SACRAMENTO, Calif. – October 20, 2014 –
California Rangeland Trust awarded the Stone Family of Yolo County the Conservationist of the Year Award at their yearly fundraiser, A Western Affair. The Rangeland Trust awards this honor to an individual or family that models sustainable conservation practices on ranchlands.
For decades, the Stone Family has been blazing a trail in preserving natural resources and wildlife habitats on their 7,500-acre ranch, Yolo Land and Cattle Company, while being true innovators in their cattle ranching operation. The family includes Scott and Karen Stone; their sons, Austin and Carson; and Scott’s brother, Casey, his wife, Angela, and their daughter, Keeley, and son, Wilson. Most notably, Scott’s and Casey’s father, Hank, was honored posthumously in front of emotional guests of the event.

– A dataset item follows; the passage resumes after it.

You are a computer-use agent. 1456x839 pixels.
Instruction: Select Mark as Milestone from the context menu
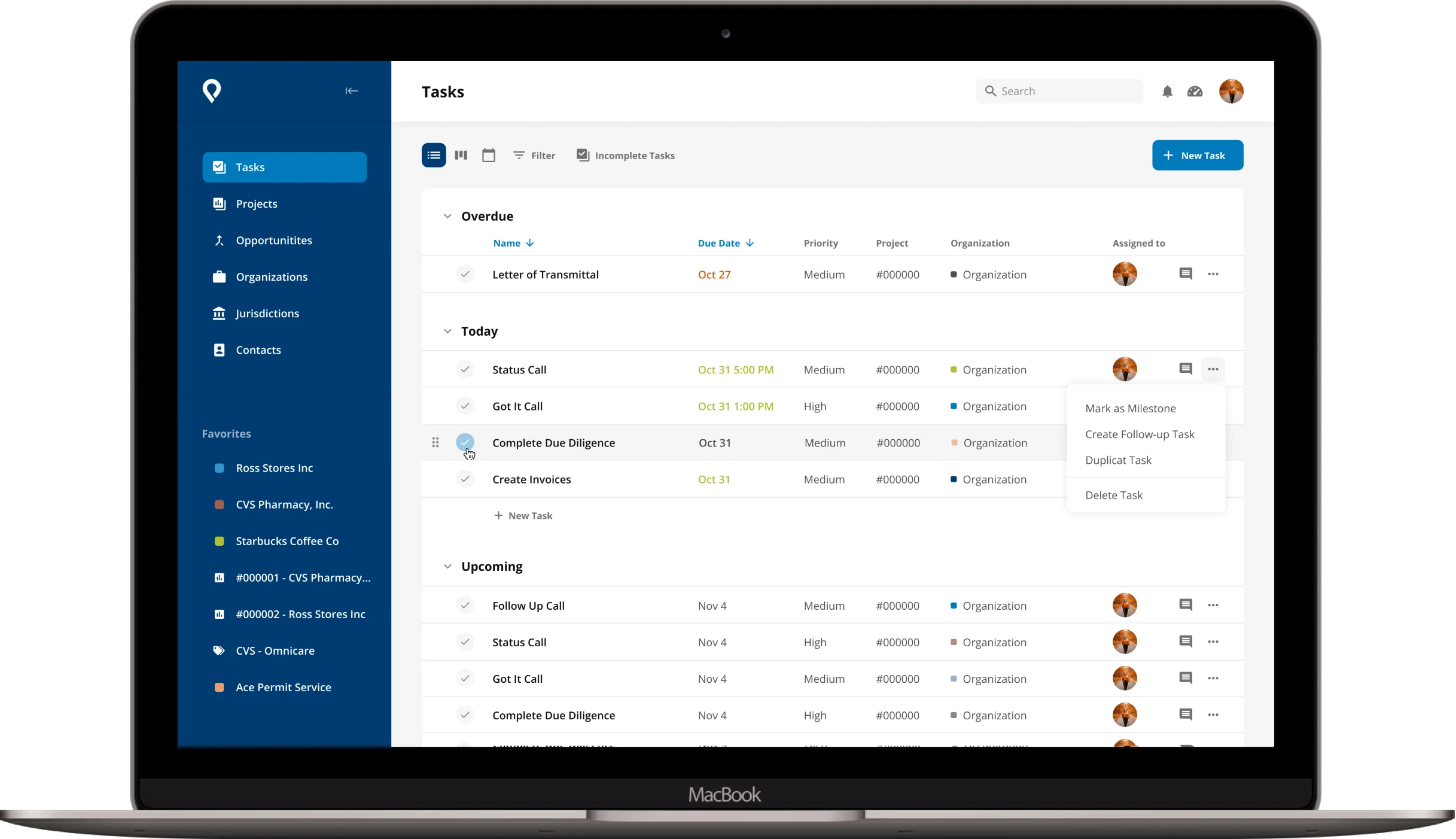pos(1129,408)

Hank Stone purchased their ranch, near Sacramento, with a partner in 1976 and established a practice of conservation leadership that has continued for decades. His sons, Scott and Casey, later joined him in managing the business with the foundation of sustainable ranching. Hank passed away in 2013. As the award was given to the family at the event, the crowd gave a standing ovation.
The Stones were recognized as models in applying sustainable land management practices, including planting and managing native grasses on their property, restoring stock ponds, implementing a rotational grazing plan, and enhancing riparian areas to improve water quality in the watersheds on their land. Much of their success has been by forging cooperative partnerships with organizations and agencies including U. S. Fish and Wildlife Service, U.S. Department of Agriculture, Natural Resources Conservation Service, California Department of Forestry, Audubon California, University of California at Davis, and more.
“They have never been afraid to take risks and exhibit a true generosity of spirit in what they do for the community, working with numerous partners and agencies, and spearheading environmental education programs for urban youth,” said Nita Vail, CEO, California Rangeland Trust. “We celebrate the Stone family legacy, past, present and future in taking care of the land, so it can take care of us. Hank would be so proud of what his family has accomplished.”
The Conservationist of the Year award has been given for seven years to a member of the California ranching community that embodies responsible rangeland conservation. The winner in 2013 was Louise Hanson, in honor of her pioneering spirit and dedication to conserving the ranching heritage off the Gaviota Coast near Santa Barbara.